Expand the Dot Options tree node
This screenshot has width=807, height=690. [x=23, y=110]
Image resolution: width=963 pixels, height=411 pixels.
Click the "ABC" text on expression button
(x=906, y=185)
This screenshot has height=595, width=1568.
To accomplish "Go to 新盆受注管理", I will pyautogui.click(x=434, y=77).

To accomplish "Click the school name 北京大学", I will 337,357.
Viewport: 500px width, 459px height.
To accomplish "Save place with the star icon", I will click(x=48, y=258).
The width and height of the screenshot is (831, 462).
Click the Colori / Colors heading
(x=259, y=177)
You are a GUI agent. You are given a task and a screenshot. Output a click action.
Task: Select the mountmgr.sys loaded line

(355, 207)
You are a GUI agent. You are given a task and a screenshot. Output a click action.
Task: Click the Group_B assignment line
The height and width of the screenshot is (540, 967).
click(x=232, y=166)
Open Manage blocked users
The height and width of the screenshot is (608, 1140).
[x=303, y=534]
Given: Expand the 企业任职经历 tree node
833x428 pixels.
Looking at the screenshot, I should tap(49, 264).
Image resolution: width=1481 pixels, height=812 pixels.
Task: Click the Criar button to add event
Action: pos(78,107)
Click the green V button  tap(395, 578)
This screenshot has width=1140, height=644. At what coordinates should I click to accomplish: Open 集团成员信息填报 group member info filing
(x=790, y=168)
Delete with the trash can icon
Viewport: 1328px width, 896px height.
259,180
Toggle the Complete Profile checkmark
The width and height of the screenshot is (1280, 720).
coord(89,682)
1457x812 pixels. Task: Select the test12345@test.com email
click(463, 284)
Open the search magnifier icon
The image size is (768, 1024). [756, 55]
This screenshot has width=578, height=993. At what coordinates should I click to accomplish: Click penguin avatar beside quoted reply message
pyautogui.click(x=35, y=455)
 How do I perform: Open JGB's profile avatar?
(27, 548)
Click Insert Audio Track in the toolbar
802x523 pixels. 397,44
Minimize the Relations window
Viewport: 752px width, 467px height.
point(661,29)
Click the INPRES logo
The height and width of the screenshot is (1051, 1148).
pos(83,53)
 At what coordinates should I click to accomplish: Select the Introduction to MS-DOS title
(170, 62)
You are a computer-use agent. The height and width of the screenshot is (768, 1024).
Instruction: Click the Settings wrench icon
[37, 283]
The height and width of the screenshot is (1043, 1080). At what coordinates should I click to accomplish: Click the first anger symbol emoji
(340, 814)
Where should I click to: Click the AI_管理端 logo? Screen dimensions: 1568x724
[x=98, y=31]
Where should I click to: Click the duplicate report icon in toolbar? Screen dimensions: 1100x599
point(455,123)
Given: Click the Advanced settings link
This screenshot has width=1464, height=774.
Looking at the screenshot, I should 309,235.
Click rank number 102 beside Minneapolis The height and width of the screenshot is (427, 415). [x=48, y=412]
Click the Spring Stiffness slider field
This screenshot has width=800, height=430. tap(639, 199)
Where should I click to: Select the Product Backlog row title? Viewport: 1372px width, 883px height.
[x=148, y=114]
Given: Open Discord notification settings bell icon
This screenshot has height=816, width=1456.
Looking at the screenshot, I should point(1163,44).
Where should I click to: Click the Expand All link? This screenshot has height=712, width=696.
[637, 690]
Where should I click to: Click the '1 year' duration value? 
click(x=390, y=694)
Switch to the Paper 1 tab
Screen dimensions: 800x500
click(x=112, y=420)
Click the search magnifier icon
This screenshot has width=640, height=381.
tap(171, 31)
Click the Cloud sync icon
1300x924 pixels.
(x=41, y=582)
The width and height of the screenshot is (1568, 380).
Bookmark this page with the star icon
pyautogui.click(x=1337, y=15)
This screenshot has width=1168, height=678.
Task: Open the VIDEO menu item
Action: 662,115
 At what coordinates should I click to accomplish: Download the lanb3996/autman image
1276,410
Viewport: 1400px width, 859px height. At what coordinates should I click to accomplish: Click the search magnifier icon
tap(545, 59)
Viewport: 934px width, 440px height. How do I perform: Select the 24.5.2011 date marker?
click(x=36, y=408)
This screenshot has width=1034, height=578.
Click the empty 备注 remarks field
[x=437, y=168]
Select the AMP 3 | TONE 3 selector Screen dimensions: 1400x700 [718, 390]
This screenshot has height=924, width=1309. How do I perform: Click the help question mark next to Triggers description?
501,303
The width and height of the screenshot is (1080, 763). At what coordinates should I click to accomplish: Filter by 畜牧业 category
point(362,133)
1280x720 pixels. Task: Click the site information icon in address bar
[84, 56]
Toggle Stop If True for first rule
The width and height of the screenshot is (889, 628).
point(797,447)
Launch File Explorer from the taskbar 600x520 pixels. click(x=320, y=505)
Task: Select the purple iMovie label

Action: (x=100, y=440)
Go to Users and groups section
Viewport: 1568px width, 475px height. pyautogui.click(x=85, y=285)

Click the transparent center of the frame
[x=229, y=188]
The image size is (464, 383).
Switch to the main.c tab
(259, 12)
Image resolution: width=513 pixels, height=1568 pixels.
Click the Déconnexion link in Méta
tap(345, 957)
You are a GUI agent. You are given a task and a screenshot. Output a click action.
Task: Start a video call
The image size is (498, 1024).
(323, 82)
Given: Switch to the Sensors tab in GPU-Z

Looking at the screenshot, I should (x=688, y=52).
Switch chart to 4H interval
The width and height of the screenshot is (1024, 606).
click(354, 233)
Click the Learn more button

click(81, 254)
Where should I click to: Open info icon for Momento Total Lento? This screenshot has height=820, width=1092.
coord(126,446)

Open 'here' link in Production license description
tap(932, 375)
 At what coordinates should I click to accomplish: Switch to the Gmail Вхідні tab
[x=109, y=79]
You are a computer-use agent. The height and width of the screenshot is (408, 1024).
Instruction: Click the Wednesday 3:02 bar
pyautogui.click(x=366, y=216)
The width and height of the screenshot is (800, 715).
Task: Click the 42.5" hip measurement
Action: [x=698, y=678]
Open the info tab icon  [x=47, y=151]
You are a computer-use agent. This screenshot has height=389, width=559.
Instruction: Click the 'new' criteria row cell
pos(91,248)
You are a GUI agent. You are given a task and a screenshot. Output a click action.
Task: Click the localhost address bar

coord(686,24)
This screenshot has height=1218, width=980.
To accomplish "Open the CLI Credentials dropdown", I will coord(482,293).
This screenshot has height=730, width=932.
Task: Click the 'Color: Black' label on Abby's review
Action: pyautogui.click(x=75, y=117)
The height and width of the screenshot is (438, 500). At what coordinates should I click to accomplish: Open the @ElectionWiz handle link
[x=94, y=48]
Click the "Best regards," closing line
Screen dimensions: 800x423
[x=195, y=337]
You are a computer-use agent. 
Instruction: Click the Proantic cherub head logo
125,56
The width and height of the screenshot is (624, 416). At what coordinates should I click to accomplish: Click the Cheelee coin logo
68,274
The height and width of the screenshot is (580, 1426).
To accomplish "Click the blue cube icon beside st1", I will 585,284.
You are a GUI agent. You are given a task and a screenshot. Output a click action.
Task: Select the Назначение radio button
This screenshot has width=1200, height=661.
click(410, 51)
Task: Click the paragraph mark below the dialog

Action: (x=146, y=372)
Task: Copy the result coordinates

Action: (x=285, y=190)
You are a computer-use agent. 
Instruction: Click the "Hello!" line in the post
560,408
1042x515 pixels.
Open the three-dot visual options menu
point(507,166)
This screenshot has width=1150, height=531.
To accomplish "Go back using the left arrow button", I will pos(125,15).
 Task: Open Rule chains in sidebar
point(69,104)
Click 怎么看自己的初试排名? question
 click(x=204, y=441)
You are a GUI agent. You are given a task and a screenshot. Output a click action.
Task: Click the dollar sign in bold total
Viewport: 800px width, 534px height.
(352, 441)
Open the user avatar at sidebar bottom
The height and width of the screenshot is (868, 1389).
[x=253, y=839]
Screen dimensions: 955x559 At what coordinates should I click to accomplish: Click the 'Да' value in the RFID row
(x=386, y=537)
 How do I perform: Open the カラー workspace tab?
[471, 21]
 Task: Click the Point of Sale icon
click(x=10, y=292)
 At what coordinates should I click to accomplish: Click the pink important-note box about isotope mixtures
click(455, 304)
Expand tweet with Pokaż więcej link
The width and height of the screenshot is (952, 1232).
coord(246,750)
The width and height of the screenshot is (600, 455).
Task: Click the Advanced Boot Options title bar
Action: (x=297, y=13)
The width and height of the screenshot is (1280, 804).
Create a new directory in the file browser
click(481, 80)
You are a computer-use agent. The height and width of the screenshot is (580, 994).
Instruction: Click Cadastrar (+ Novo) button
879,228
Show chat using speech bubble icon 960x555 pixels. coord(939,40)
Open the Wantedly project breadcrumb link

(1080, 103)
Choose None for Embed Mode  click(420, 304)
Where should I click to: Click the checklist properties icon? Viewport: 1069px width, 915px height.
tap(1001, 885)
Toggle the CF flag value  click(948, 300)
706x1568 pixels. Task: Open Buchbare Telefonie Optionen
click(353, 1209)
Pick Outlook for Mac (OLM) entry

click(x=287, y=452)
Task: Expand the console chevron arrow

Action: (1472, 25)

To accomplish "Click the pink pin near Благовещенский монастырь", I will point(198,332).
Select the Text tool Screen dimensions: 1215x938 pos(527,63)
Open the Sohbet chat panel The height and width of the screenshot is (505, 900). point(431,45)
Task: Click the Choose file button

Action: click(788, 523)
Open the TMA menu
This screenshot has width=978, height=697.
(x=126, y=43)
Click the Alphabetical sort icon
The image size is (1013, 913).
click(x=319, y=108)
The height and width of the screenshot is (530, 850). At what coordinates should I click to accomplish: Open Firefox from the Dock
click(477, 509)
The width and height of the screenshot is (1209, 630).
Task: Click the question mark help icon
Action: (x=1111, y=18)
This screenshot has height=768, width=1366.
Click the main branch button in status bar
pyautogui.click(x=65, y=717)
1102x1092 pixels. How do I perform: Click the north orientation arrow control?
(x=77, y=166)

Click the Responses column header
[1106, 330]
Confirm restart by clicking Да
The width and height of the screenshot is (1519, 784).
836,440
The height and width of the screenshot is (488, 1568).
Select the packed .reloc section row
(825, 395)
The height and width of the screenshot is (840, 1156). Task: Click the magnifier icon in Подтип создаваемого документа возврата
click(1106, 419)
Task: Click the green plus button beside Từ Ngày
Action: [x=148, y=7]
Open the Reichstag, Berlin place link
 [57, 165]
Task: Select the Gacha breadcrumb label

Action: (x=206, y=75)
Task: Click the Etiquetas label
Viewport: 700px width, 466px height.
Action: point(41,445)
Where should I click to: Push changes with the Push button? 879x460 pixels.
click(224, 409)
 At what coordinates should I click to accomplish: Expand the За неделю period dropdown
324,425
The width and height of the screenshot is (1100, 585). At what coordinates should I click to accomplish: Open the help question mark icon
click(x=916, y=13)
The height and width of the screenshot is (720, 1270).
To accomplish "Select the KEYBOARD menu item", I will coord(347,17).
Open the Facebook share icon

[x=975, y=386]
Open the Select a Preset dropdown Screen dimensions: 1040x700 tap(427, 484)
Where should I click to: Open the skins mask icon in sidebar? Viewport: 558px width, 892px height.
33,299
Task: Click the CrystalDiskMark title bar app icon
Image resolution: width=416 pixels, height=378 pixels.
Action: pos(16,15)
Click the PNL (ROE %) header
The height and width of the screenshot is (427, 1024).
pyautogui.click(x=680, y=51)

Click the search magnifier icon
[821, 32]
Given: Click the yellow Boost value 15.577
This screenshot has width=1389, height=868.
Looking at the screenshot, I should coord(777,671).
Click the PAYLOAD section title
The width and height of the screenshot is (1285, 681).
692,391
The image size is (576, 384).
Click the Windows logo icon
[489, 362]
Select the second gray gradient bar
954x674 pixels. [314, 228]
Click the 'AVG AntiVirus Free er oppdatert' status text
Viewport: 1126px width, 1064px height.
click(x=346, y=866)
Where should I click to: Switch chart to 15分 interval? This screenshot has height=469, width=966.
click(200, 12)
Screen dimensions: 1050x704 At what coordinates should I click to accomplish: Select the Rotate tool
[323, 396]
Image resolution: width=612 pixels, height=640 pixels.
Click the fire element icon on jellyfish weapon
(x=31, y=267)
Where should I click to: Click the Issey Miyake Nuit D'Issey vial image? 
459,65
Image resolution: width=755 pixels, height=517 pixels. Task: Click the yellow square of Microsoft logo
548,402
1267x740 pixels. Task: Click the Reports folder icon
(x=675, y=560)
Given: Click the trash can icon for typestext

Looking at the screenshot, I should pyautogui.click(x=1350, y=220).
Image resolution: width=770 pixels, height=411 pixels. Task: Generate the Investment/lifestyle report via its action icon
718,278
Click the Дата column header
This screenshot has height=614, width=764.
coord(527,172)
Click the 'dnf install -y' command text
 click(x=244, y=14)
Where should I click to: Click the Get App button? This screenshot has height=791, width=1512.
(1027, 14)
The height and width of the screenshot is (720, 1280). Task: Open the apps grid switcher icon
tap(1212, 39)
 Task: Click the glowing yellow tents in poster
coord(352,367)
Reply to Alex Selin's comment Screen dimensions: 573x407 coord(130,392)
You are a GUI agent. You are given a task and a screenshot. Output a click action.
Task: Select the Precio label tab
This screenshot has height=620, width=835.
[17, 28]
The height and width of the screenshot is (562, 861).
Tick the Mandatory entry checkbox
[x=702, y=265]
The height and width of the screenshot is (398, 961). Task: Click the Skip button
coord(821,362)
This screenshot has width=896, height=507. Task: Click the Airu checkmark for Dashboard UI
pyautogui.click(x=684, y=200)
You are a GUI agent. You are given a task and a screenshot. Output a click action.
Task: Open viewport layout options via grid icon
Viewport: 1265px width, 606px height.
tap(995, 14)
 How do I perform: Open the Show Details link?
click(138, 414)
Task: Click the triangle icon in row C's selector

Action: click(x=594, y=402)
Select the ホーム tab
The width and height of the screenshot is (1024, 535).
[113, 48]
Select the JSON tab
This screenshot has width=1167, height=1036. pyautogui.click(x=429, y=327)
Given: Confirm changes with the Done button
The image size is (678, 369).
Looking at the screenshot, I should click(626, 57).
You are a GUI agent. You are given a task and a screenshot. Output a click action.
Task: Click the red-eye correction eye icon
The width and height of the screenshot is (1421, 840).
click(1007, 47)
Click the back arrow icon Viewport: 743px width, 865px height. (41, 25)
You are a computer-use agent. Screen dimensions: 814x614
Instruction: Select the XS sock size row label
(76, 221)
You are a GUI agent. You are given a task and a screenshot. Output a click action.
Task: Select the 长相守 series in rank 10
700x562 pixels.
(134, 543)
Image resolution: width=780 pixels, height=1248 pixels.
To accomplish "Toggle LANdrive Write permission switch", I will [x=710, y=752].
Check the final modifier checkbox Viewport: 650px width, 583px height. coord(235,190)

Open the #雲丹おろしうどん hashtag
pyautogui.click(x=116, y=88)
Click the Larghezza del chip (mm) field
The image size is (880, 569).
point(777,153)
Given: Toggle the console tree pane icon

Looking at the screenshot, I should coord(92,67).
+--
▸ Exercise aim
Beginning at the line above with "to MS-DOS title" and finishing at the line with "This screenshot has width=1034, height=578.", return each line exactly and return nothing else.

▸ Exercise solution
 At what coordinates should I click to accomplish: Select the Introduction to MS-DOS title
(170, 62)
You are a computer-use agent. The height and width of the screenshot is (768, 1024).
Instruction: Click the Settings wrench icon
[37, 283]
The height and width of the screenshot is (1043, 1080). At what coordinates should I click to accomplish: Click the first anger symbol emoji
(340, 814)
Where should I click to: Click the AI_管理端 logo? Screen dimensions: 1568x724
[x=98, y=31]
Where should I click to: Click the duplicate report icon in toolbar? Screen dimensions: 1100x599
point(455,123)
Given: Click the Advanced settings link
This screenshot has width=1464, height=774.
Looking at the screenshot, I should 309,235.
Click rank number 102 beside Minneapolis The height and width of the screenshot is (427, 415). [x=48, y=412]
Click the Spring Stiffness slider field
This screenshot has width=800, height=430. tap(639, 199)
Where should I click to: Select the Product Backlog row title? Viewport: 1372px width, 883px height.
[x=148, y=114]
Given: Open Discord notification settings bell icon
This screenshot has height=816, width=1456.
Looking at the screenshot, I should point(1163,44).
Where should I click to: Click the Expand All link? This screenshot has height=712, width=696.
[637, 690]
Where should I click to: Click the '1 year' duration value? 
click(x=390, y=694)
Switch to the Paper 1 tab
Screen dimensions: 800x500
click(x=112, y=420)
Click the search magnifier icon
This screenshot has width=640, height=381.
tap(171, 31)
Click the Cloud sync icon
1300x924 pixels.
(x=41, y=582)
The width and height of the screenshot is (1568, 380).
Bookmark this page with the star icon
pyautogui.click(x=1337, y=15)
This screenshot has width=1168, height=678.
Task: Open the VIDEO menu item
Action: 662,115
 At what coordinates should I click to accomplish: Download the lanb3996/autman image
1276,410
Viewport: 1400px width, 859px height. At what coordinates should I click to accomplish: Click the search magnifier icon
tap(545, 59)
Viewport: 934px width, 440px height. How do I perform: Select the 24.5.2011 date marker?
click(x=36, y=408)
This screenshot has width=1034, height=578.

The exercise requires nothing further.